BEGIN

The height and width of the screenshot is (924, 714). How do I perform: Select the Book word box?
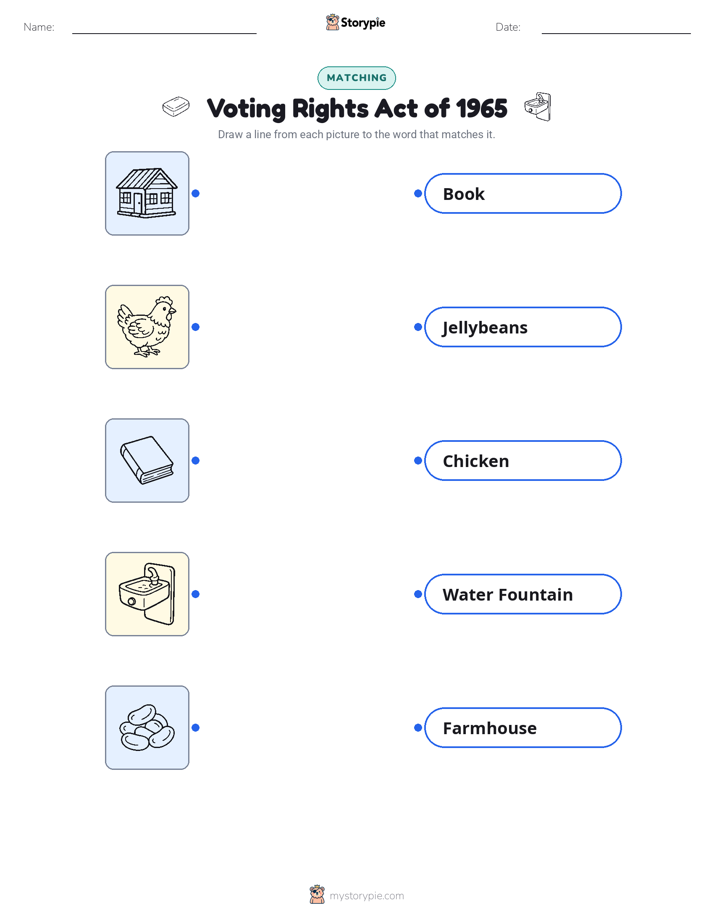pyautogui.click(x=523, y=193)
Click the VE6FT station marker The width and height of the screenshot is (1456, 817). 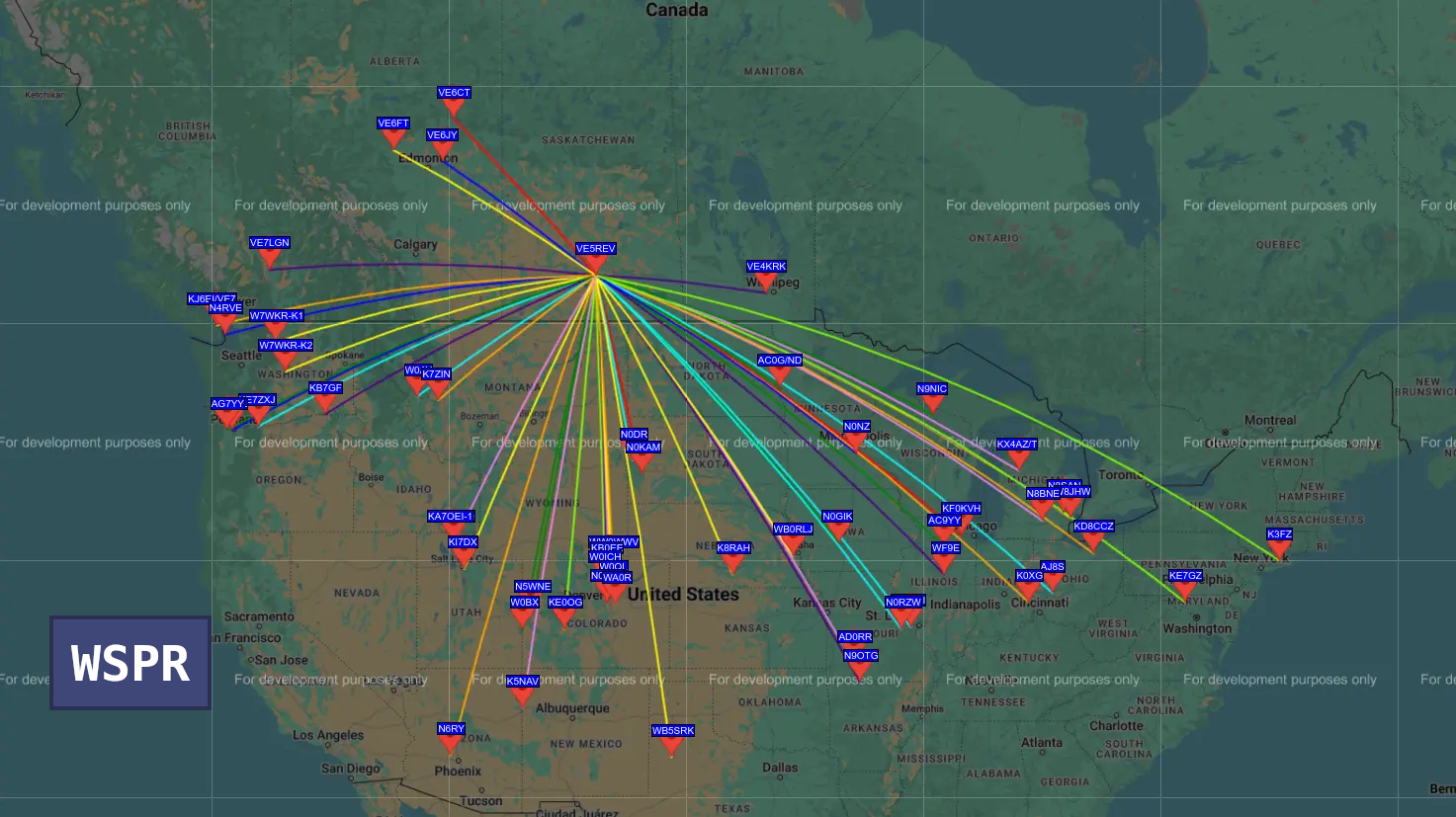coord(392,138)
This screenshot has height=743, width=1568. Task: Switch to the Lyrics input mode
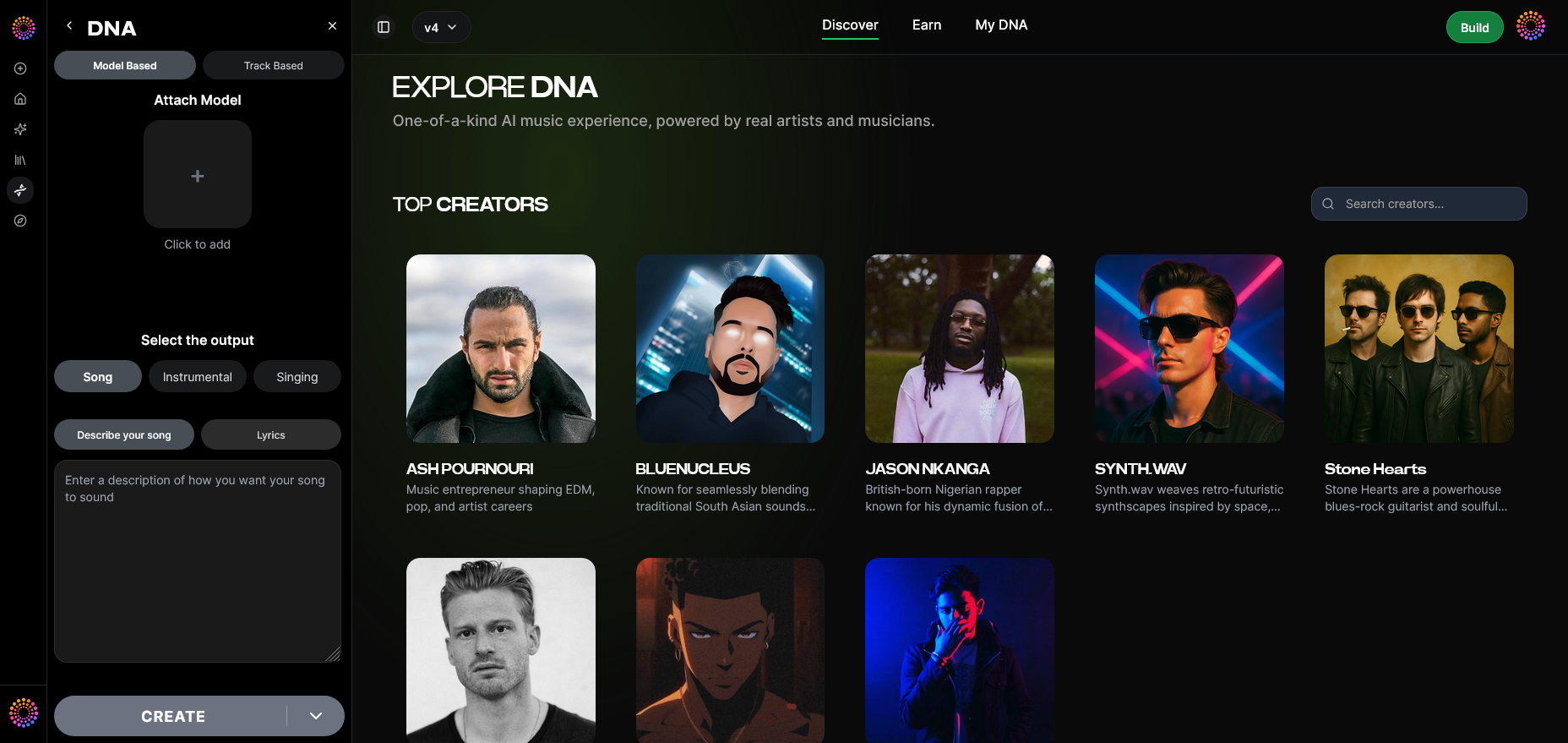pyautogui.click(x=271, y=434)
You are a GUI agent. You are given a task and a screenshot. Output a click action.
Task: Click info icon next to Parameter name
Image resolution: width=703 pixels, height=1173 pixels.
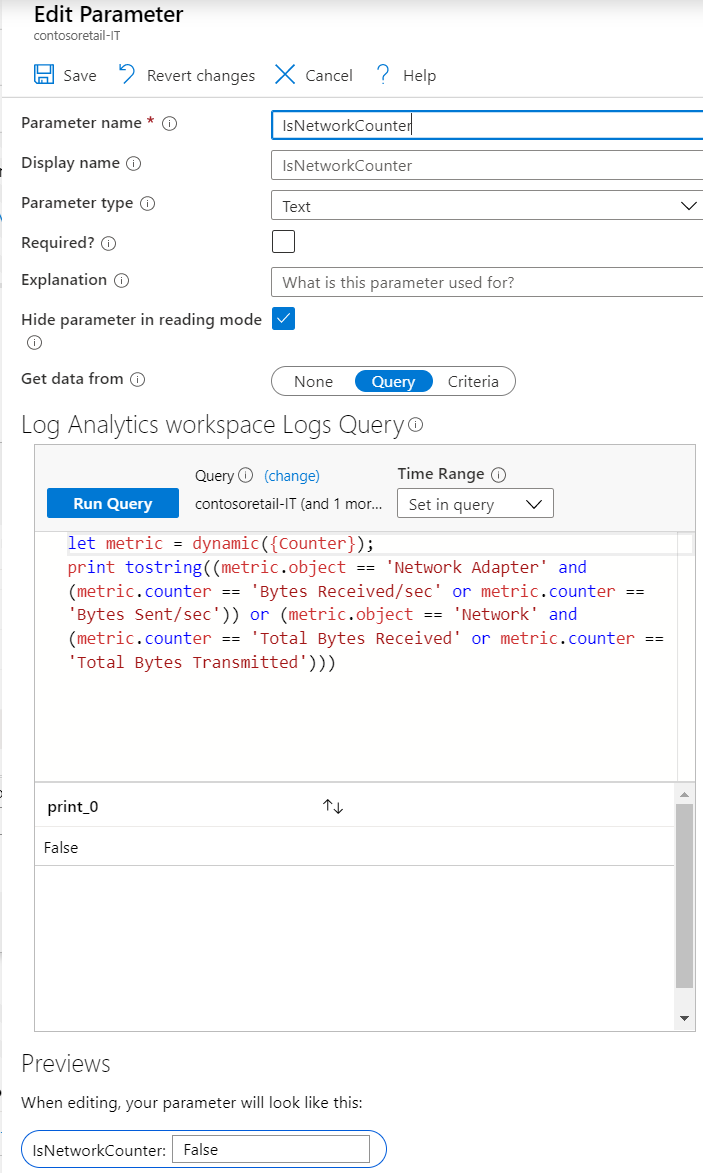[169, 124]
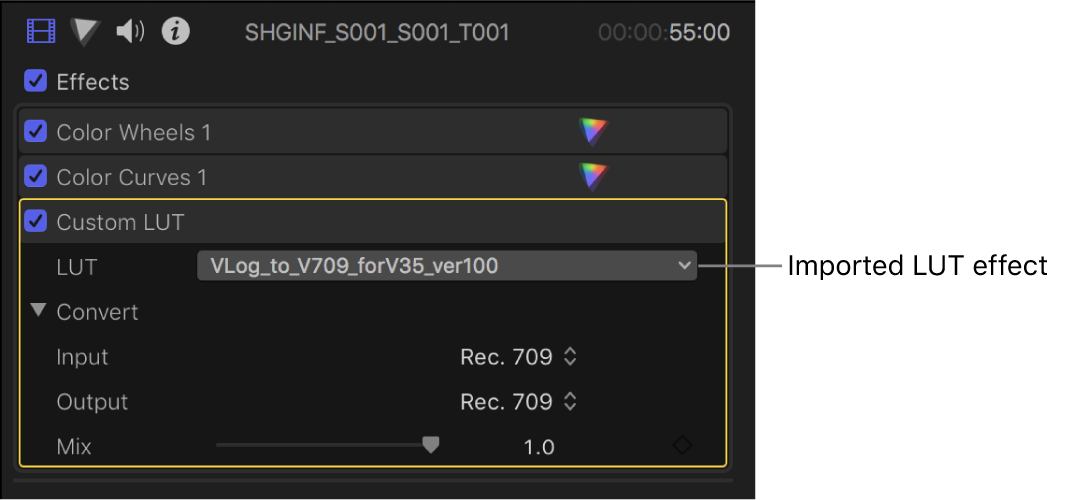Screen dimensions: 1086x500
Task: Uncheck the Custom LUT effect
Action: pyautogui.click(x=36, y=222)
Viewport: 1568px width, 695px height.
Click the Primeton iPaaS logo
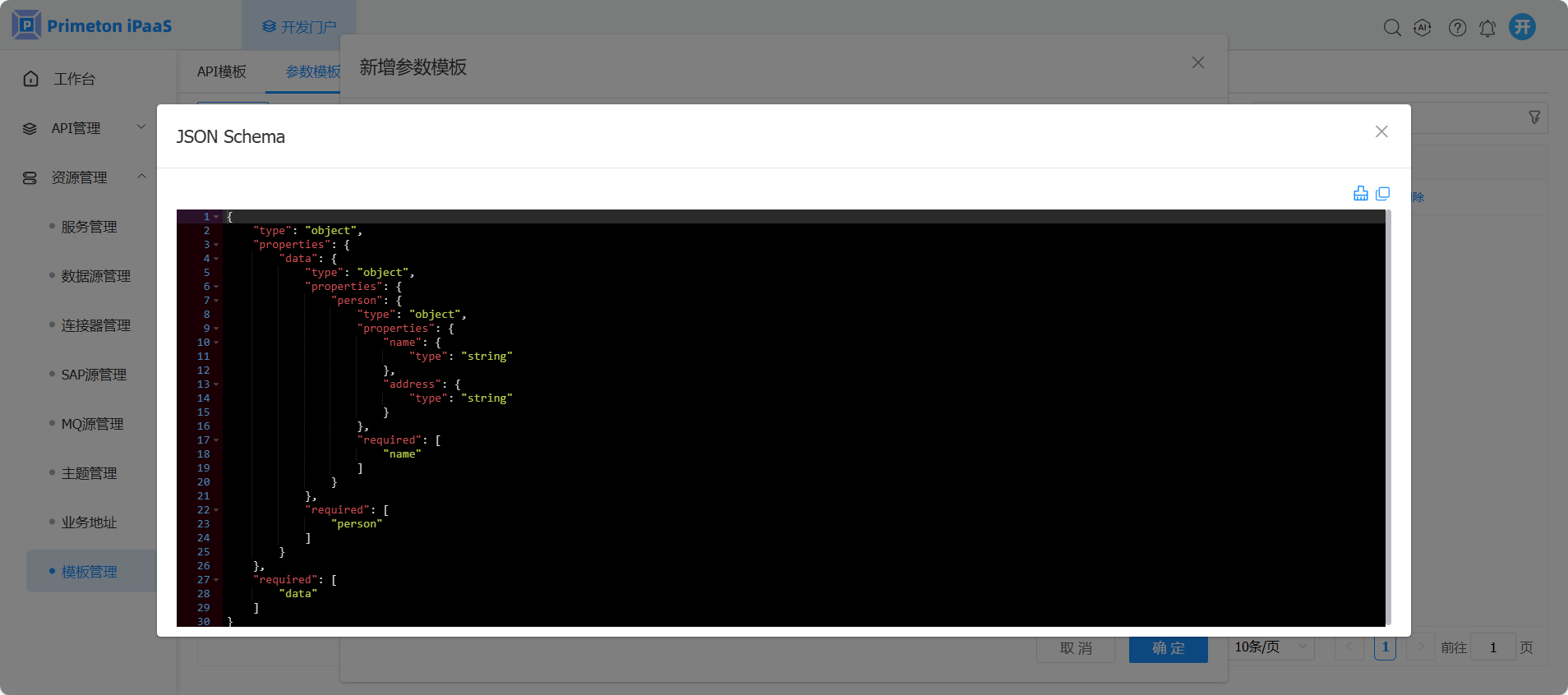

END

> _Work order_
Only the lines of the listing above from the one with "This screenshot has" through the one with "Task: Click info icon next to Parameter name" should be output, exactly, with both ends kept and pictures left out.

> _Written reply_
This screenshot has height=743, width=1568. Task: Switch to the Lyrics input mode
pyautogui.click(x=271, y=434)
You are a GUI agent. You are given a task and a screenshot. Output a click action.
Task: Click info icon next to Parameter name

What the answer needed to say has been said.